Poursuivant ses reportages à Marseille Péroncel-Hugoz est allé voir l’exposition « Genet, l’échappée belle », où le Maroc est présent, et il en est sorti mi-figue mi-raisin…
Aucun doute à ce sujet : avec son style clair, pur, à la fois classique et moderne, Jean Genet (1910-1986) est une des très grandes plumes françaises du XXe siècle, comparable seulement à quelques rares autres géants du style tels Paul Morand, Henri de Montherlant, André Gide ou François Mauriac. Son « Journal du voleur » (1946 et 1949) est un des joyaux de la littérature française paraissant tombé du ciel tout armé ou bien né d’un coup de baguette magique… Le dur labeur d’écriture qu’implique un tel livre ne se sent à aucun moment, contrairement à tant de « chefs-d’œuvre » laborieux, croulant sous prix et gros tirages.

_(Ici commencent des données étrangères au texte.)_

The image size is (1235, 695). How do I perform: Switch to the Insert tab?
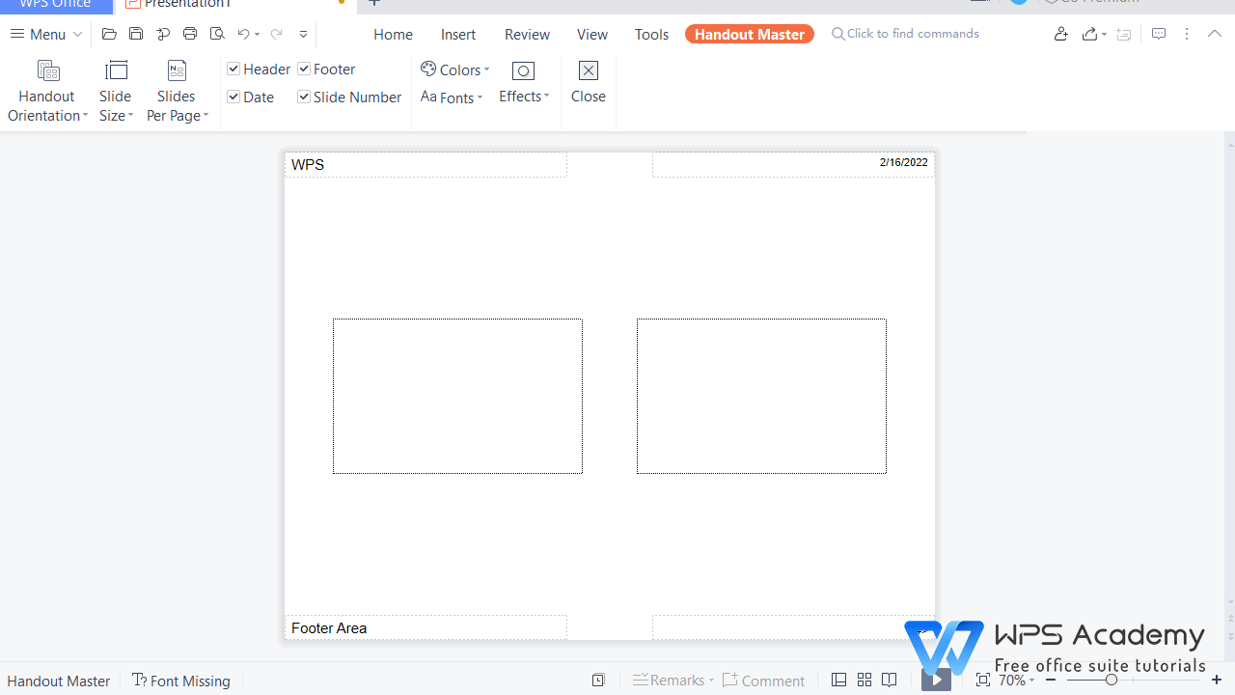457,33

L’exposition de Marseille se justifie donc pleinement même si nombre de Provençaux de souche, d’adoption ou de fréquentation, s’étonnent des regards du Mucem toujours tournés vers Paris (et le parisianisme) ; ceux qui attendent dans la cité phocéenne de grandes manifestations autour d’enfants du Midi de l’envergure de Frédéric Mistral, Marcel Pagnol, Jean Giono ou les Daudet, resteront insatisfaits pour le moment
MASOCHISTES MONDAINS A LA COCTEAU
En réalité ce qui est insupportable, c’est le côté fortement « idéologique » de l’expo Genet. Certes, avec toutes ses histoires (pas toutes exactes, loin de là) de vols chez les bourgeois, Genet sut drainer très tôt vers sa personne, plus encore que vers ses écrits, si originaux soient-ils, toute une clientèle de masochistes mondains type Jean Cocteau, qui contribuèrent d’une manière décisive au lancement quasi universel de Genet ; l’essayiste nord-américain – non complaisant – de Genet, Edmond White a pu affirmer dans sa monumentale biographie de l’écrivain, en 1993, « que la rhétorique de la fin des années 60 et 70 méprisait les bons sentiments bourgeois : Genet se devait d’affirmer sa légitimité de paria » ; il transforma en bourreaux d’enfants le brave couple rural qui le recueillit, orphelin sans père, abandonné par sa pauvre mère ; il exagéra à qui mieux-mieux ses premiers vagabondages, ses premiers larcins, etc. Les bobos avant la lettre de l’époque n’en avaient jamais assez, et ils purent compter sur Genet pour en rajouter…
SAINT, SAINT, SAINT…
Certes, je le redis, on ne doit juger in fine un romancier que sur ses livres, comme le répétait Marcel Proust, mais quand vie et œuvre sont absolument indissociables, il est parfois difficile de faire la part des choses. L’expo du Mucem a embaumé Genet dans une dévotion absolue, laissant volontairement dans l’obscurité des aspects de l’itinéraire genetien, pourtant intolérables, selon la doxa de notre époque : la complaisance voire la sympathie de Genet pour le national-socialisme : « l’Allemagne hitlérienne provoque la haine des braves gens mais en moi admiration profonde et sympathie ». La virilité exacerbée des soldats nazis balayait toute retenue chez le « garçonnard » Genet. Un autre biographe froid de l’écrivain, Ivan Jablonka, dans « Les vérités inavouables de Jean Genet », décrit ce dernier comme un « déclassé aigri et antisémite fasciné par les crimes de la Milice [vichyste] et les camps de la mort nazis ». White encore, réduit finalement l’homme Genet à peu de choses : « Il aimait par-dessus tout la pornographie homosexuelle et le roman policier ».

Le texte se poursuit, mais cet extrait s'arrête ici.